[Data extract]
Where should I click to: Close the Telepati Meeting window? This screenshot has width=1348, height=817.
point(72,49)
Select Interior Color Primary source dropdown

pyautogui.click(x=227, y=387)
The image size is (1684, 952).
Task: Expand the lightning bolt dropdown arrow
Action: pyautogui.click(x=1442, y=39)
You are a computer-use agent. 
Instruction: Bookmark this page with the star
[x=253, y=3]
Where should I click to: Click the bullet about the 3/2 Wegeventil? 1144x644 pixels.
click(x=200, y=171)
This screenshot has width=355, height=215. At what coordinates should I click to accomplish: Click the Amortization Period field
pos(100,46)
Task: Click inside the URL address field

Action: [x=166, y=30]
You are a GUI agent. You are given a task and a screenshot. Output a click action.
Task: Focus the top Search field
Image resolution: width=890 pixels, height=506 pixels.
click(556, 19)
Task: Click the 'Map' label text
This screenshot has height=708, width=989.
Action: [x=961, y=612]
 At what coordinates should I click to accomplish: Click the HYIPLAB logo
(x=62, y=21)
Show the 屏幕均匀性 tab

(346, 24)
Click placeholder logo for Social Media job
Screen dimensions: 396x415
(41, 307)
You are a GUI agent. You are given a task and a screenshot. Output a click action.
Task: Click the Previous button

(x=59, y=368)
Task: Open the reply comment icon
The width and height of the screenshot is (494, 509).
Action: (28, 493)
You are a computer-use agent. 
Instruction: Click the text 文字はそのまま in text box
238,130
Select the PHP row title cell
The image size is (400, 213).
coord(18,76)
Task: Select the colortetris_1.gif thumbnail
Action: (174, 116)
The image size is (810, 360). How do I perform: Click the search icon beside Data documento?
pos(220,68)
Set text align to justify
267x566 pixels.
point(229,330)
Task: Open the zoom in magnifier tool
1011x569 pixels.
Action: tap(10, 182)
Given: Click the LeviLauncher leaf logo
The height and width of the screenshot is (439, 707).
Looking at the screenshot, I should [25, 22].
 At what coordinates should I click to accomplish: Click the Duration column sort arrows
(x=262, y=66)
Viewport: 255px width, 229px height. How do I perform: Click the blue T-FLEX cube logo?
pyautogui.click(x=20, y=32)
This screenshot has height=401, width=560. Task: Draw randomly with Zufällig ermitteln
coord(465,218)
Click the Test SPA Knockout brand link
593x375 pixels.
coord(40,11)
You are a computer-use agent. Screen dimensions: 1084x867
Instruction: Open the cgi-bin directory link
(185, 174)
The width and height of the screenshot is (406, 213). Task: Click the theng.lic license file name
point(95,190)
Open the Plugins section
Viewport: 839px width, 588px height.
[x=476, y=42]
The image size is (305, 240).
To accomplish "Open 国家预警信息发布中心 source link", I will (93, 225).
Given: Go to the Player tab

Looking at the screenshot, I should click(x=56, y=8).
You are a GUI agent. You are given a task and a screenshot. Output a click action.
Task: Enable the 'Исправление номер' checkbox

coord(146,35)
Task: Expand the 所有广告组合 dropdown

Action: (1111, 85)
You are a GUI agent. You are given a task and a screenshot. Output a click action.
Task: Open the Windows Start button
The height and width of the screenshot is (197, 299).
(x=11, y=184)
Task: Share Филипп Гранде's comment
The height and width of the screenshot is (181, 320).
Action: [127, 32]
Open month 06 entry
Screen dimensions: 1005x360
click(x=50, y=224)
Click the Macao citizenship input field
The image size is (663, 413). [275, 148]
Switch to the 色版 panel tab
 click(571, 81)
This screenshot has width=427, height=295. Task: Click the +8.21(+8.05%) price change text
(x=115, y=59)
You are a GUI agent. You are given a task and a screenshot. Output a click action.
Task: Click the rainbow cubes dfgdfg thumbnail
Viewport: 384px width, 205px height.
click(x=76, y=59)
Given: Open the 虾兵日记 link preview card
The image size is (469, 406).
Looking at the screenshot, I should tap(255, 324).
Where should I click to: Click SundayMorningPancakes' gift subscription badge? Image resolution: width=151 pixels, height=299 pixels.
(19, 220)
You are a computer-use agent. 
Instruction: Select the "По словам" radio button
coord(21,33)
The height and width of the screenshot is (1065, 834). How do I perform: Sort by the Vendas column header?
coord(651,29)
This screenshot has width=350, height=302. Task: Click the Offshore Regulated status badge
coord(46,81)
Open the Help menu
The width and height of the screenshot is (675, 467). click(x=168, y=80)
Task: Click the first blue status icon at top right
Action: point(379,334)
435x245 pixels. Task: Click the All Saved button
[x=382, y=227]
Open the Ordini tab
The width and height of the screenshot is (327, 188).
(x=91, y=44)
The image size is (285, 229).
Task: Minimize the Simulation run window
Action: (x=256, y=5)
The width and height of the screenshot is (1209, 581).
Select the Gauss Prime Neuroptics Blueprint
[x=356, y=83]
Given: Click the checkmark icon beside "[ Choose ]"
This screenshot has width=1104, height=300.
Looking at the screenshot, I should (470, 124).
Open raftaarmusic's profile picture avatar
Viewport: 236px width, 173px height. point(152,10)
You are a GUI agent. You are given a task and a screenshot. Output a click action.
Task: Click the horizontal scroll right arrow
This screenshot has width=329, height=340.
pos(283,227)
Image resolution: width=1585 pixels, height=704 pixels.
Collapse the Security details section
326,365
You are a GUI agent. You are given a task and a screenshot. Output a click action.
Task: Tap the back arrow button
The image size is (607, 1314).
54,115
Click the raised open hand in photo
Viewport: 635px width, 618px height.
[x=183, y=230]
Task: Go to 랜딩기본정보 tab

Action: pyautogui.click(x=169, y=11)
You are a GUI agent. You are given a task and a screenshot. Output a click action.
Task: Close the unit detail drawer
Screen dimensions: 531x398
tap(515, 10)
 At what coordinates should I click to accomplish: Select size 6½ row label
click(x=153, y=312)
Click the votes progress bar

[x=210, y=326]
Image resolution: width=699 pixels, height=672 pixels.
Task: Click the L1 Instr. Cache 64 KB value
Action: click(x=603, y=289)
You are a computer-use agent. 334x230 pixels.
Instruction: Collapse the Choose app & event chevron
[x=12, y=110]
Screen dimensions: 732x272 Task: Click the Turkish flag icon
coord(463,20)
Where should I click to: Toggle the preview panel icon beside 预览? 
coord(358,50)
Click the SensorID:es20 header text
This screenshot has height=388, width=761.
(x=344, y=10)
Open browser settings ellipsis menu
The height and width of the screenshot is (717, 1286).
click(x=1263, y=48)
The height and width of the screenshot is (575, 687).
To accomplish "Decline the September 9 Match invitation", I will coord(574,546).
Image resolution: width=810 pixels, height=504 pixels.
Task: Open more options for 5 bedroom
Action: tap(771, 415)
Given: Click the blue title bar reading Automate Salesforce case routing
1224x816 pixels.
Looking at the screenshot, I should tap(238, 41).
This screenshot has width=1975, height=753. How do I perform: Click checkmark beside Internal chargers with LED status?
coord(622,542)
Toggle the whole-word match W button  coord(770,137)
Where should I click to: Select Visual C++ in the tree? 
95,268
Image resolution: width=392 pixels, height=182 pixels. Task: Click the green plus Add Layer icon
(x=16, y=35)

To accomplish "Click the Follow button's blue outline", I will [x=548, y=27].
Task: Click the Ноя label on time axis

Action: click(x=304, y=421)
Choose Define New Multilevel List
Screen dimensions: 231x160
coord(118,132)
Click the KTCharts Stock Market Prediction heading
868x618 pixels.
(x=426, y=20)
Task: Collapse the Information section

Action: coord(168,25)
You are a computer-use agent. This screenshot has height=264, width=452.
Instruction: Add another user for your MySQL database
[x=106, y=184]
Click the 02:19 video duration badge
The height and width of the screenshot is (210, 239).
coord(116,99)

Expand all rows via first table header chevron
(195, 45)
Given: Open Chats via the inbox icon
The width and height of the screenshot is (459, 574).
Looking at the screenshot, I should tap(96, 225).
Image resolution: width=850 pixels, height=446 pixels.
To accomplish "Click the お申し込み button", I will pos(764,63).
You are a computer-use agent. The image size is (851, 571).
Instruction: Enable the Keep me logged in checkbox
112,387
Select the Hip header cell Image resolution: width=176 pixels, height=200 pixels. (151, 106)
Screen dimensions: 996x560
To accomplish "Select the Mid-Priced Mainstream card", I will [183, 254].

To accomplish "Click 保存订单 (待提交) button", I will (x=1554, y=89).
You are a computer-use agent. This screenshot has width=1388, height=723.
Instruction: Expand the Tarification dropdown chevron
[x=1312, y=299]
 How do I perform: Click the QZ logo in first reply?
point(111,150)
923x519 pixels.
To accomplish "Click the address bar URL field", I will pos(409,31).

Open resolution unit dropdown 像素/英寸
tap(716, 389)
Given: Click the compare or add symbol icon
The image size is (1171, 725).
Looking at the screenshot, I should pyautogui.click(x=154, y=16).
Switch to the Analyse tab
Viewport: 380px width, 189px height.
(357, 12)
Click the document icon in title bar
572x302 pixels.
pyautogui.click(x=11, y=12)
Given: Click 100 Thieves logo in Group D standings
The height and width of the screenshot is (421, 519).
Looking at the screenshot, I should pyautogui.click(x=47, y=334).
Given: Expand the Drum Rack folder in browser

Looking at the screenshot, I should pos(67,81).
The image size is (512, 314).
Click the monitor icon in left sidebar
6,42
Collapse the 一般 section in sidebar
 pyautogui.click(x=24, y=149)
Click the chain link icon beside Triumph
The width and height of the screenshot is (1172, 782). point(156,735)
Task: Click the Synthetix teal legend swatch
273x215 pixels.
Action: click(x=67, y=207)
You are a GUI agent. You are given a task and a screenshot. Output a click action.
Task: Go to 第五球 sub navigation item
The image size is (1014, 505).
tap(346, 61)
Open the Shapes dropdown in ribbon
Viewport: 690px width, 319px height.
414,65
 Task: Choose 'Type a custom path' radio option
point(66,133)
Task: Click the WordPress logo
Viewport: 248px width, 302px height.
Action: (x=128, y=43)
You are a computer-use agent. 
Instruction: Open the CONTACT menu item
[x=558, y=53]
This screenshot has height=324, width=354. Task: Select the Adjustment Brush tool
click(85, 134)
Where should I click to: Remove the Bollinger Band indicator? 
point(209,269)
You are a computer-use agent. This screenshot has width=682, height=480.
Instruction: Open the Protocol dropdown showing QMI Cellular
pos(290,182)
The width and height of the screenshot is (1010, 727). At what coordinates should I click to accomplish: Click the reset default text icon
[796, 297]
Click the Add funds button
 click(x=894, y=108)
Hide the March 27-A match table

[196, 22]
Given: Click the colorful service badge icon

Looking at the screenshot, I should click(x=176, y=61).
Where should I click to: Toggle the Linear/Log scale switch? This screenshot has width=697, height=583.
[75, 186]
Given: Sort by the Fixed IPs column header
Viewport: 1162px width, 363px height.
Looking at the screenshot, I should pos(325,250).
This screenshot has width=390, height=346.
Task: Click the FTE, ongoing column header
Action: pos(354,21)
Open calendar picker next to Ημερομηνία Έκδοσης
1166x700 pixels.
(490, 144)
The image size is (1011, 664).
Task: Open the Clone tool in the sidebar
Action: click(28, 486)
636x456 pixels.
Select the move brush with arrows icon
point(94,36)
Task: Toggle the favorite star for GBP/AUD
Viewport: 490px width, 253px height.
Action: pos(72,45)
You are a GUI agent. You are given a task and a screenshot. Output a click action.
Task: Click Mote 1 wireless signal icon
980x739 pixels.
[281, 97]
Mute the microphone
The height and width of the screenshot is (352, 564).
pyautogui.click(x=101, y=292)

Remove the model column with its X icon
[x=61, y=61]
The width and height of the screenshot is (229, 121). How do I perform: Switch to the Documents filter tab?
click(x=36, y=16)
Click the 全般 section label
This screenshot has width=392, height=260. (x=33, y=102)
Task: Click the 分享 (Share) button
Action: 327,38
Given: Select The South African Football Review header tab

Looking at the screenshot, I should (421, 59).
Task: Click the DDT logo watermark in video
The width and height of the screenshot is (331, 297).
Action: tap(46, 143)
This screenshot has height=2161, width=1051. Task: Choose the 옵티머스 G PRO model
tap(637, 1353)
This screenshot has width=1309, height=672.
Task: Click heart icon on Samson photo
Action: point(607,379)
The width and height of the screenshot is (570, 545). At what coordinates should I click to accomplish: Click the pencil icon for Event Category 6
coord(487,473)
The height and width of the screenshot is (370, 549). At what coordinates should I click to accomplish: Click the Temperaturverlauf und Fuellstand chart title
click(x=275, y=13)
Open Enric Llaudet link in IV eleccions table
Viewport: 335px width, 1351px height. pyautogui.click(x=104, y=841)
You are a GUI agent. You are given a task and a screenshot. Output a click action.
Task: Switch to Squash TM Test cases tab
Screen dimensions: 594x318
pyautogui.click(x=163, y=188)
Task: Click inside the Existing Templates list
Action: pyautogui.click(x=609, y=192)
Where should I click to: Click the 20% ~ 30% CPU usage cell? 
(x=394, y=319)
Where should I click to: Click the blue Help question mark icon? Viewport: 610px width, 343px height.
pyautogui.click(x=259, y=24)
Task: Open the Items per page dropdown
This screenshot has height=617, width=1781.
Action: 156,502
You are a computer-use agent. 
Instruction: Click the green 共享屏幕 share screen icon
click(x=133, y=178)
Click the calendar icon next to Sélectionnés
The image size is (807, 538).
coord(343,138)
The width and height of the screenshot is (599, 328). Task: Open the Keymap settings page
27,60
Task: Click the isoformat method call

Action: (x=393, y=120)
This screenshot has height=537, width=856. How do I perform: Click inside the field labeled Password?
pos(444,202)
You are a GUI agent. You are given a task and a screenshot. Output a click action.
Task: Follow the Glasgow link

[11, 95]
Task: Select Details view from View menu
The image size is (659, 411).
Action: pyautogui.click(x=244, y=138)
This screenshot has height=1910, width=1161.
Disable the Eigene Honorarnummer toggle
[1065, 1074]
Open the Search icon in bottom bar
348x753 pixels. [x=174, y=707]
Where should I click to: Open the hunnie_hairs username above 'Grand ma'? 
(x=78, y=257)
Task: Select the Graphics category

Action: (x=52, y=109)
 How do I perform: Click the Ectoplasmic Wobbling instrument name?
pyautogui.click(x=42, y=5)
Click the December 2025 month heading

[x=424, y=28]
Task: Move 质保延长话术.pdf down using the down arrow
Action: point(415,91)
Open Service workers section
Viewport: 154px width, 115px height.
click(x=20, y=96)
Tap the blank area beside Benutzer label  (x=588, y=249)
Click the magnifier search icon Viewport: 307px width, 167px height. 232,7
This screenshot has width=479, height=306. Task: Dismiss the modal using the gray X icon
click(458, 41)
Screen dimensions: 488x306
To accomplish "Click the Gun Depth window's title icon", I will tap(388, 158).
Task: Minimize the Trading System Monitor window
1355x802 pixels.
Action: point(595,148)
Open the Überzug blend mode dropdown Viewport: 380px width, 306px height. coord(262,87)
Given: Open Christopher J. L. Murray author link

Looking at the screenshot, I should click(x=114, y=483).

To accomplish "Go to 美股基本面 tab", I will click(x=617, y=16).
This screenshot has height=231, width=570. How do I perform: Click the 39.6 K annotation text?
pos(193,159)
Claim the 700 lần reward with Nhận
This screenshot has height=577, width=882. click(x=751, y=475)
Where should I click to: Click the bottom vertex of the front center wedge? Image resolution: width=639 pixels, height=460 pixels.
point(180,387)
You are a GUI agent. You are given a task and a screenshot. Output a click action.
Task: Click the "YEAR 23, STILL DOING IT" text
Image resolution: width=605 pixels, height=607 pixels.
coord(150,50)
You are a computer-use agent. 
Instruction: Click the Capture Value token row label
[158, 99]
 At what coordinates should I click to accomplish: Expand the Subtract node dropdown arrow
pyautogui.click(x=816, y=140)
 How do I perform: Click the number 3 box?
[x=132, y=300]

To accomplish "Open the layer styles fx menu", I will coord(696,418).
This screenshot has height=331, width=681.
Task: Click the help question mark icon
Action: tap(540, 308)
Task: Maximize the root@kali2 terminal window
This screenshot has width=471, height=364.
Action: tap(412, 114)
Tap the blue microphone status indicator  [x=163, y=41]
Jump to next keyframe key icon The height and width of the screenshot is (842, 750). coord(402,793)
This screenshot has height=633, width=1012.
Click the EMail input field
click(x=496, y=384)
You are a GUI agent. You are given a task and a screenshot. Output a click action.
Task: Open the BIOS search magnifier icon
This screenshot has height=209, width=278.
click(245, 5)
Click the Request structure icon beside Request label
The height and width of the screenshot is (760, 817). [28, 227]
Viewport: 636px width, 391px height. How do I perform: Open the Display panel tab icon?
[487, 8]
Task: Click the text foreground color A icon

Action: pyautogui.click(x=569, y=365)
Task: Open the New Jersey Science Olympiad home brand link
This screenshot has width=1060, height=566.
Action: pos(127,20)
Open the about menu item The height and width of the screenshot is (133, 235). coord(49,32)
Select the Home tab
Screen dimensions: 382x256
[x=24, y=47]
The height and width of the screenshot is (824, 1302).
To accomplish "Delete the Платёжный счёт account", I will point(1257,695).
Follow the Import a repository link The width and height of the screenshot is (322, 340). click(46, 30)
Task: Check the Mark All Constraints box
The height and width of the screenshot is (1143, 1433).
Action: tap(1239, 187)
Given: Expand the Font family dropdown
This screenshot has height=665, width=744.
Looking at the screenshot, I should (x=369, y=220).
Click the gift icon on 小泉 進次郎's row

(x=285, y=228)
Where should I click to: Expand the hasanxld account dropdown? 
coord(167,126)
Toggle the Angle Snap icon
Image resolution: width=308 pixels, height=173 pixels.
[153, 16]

[The problem] In the listing above, how many lines contain the string "magnifier"? State the number and stop.

[Output for this task] 3